┌─ PROVIDED INFORMATION
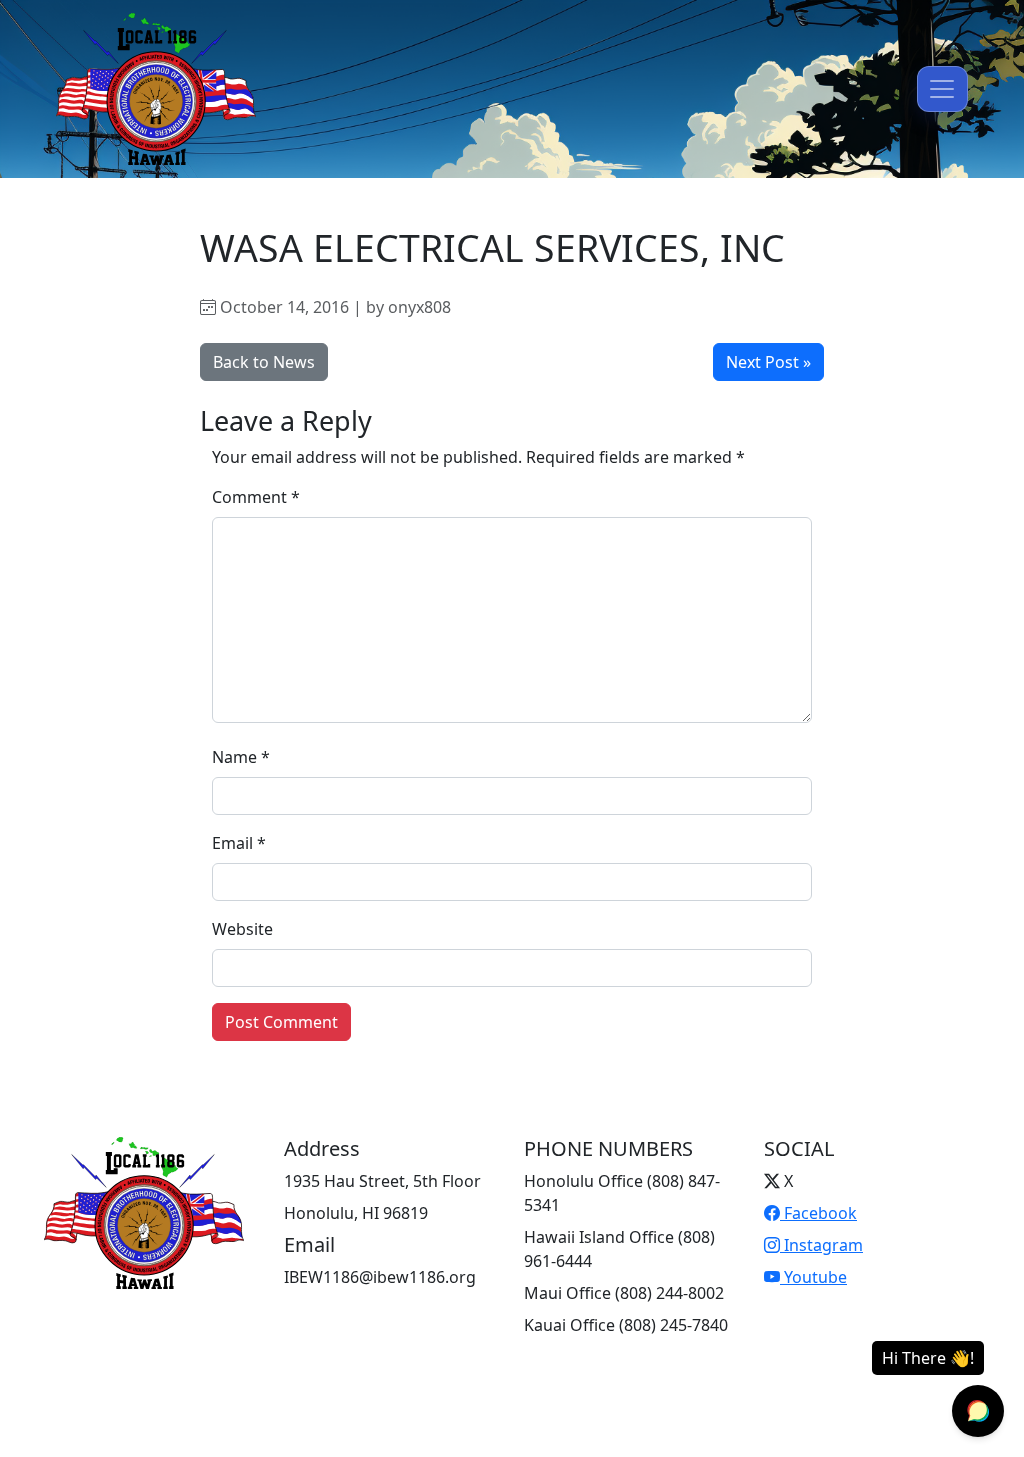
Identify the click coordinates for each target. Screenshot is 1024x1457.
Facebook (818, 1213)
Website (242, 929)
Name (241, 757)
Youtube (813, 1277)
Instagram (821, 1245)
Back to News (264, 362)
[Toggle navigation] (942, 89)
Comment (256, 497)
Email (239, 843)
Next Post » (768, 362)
└─
Every record must be transcribed faithfully, with no picture carried over.

- SOLUTION:
Identify the click coordinates for each target. Screenshot is 1024x1457.
Facebook (818, 1213)
Website (242, 929)
Name (241, 757)
Youtube (813, 1277)
Instagram (821, 1245)
Back to News (264, 362)
[Toggle navigation] (942, 89)
Comment (256, 497)
Email (239, 843)
Next Post » (768, 362)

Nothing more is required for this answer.